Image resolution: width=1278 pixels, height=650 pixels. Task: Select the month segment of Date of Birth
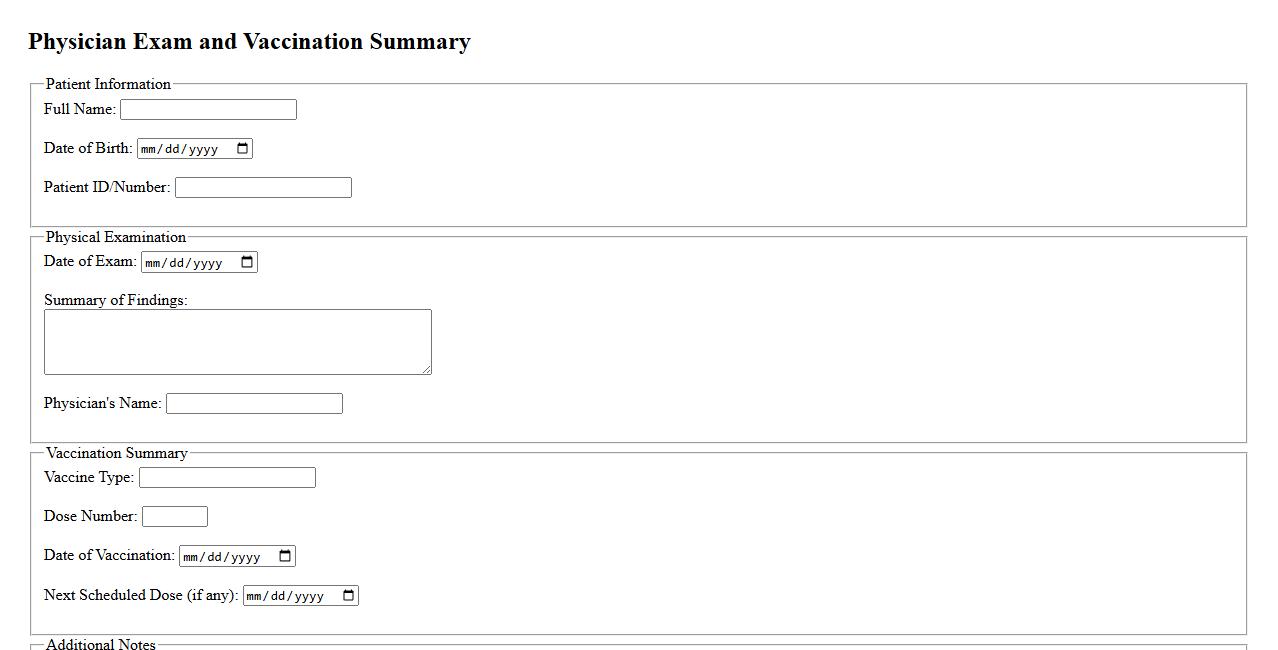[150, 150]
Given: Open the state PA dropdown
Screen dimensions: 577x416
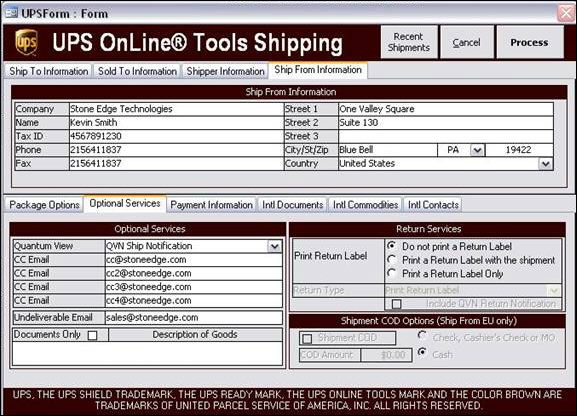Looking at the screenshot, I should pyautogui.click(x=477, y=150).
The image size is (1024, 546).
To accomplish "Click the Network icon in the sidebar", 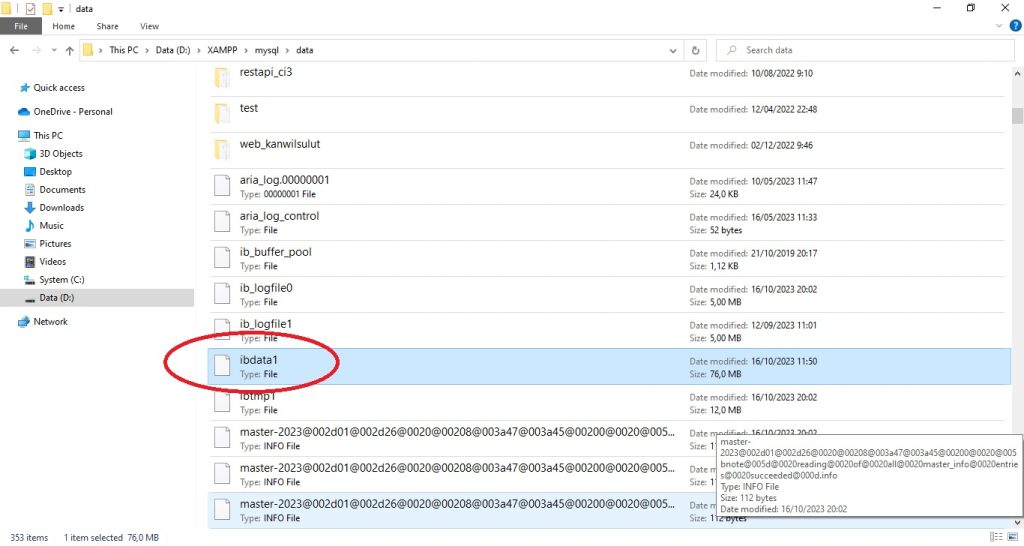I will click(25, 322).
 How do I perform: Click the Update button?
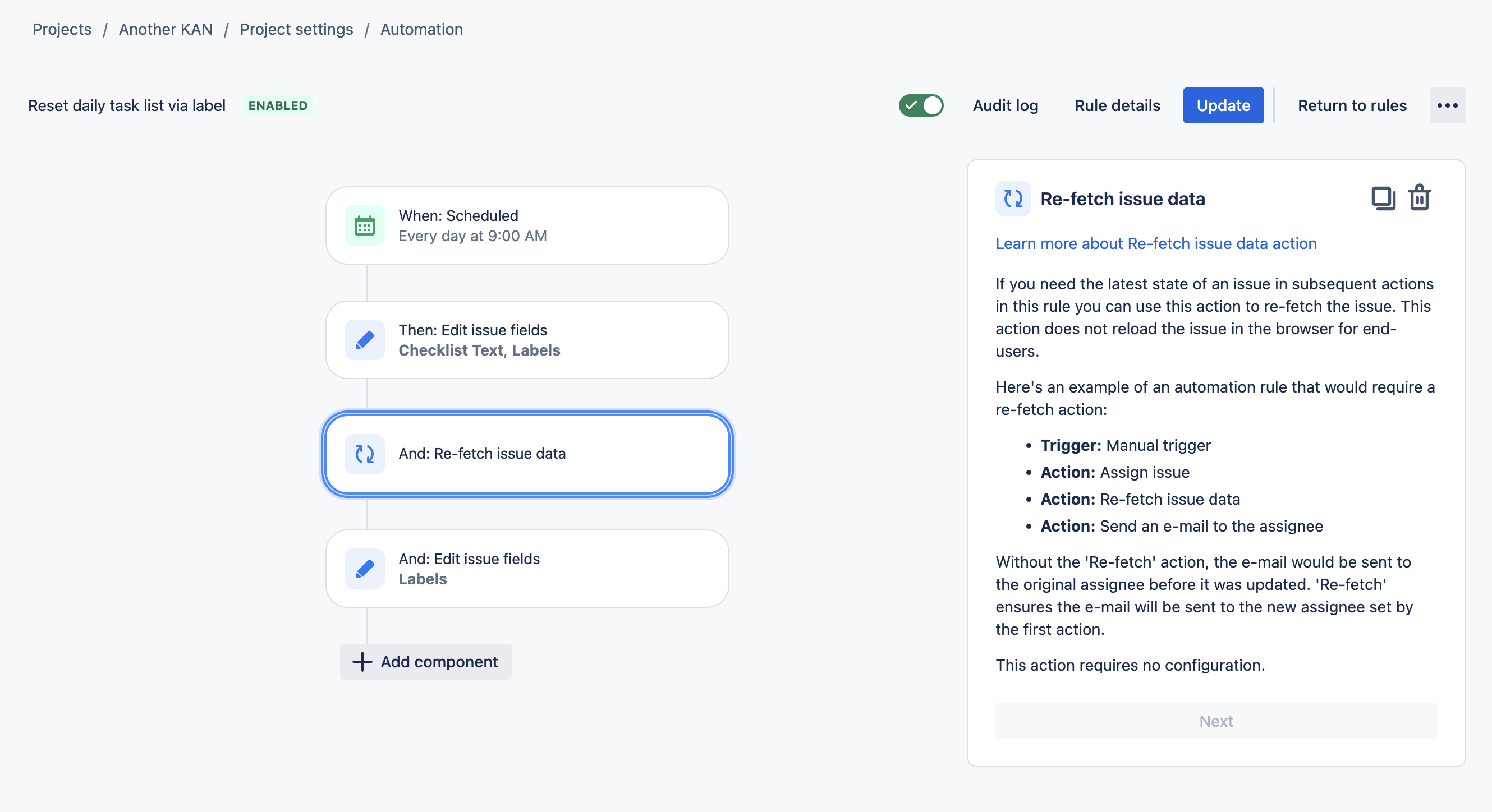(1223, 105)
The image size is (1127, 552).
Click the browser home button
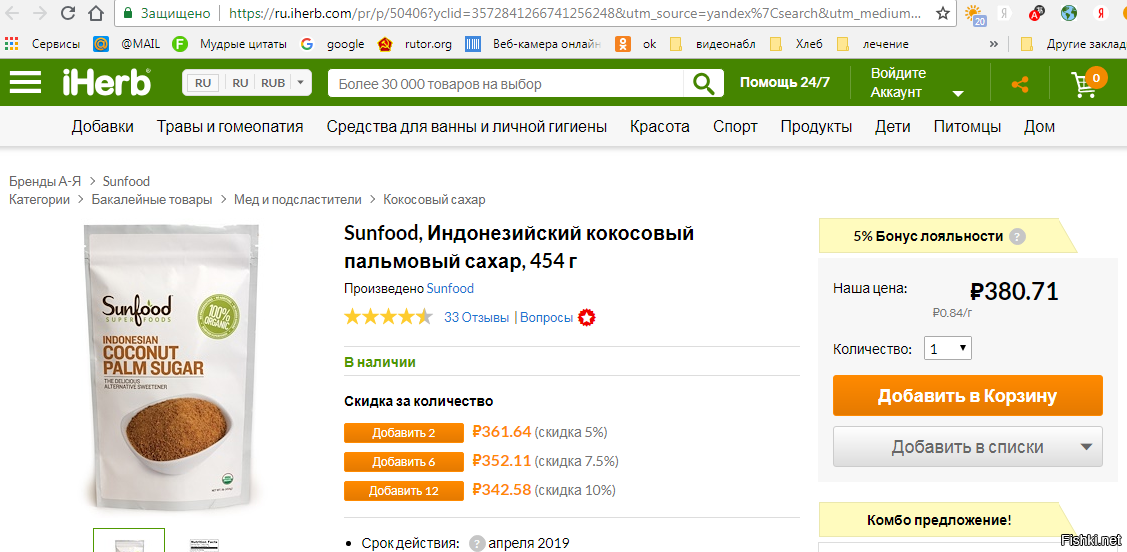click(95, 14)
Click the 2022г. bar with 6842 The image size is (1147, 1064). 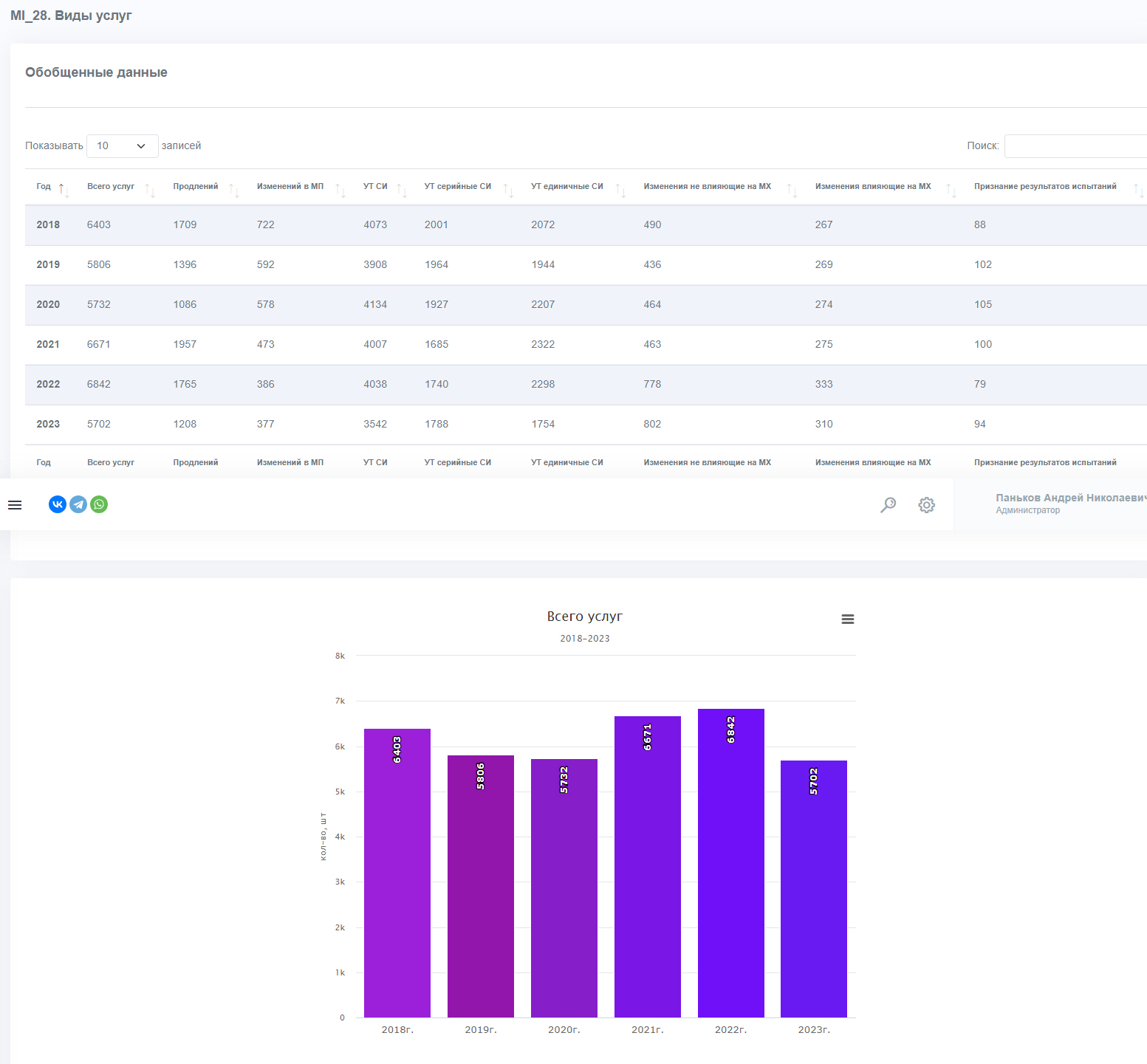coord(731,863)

TO BE DONE> Pick out each line of the rows above that contains the string "button" and copy those lines unchanged.

RESULT OF THE EXERCISE>
 How do I perform: Click the Update button?
Click the browser home button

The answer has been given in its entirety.